■ Activity ■
Given the listing that follows, report all lines in which the string "blue" occurs.

** Opening Exercise input block **

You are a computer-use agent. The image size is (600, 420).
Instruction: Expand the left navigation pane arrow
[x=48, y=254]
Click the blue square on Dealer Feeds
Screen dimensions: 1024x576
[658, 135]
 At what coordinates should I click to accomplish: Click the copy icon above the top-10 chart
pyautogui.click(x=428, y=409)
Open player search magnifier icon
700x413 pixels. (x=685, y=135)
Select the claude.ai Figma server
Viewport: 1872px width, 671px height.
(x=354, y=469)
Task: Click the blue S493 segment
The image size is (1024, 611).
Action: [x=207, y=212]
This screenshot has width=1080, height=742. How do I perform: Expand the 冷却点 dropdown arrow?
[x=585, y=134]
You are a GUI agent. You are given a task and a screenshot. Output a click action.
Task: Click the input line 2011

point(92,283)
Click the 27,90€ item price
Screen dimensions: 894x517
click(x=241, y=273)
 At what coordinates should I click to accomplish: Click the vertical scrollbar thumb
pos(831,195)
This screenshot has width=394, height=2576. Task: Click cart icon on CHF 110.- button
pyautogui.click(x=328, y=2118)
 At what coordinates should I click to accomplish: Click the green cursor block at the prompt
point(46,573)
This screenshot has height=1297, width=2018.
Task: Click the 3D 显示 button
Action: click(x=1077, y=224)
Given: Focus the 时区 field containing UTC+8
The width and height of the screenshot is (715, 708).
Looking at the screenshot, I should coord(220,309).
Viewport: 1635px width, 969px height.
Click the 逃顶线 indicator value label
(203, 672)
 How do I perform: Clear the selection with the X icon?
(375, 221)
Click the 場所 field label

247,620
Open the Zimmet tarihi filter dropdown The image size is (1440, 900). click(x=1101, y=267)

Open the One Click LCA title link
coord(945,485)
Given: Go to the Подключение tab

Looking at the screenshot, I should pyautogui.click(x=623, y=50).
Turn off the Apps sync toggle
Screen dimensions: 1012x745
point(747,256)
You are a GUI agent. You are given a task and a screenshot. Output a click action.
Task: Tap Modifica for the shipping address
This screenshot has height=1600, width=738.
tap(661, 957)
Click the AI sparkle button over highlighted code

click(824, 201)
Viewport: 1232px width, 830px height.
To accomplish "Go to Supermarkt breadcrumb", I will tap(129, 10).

** Closing Exercise input block **

■ Reply ■
Click the blue square on Dealer Feeds
Task: Click the blue S493 segment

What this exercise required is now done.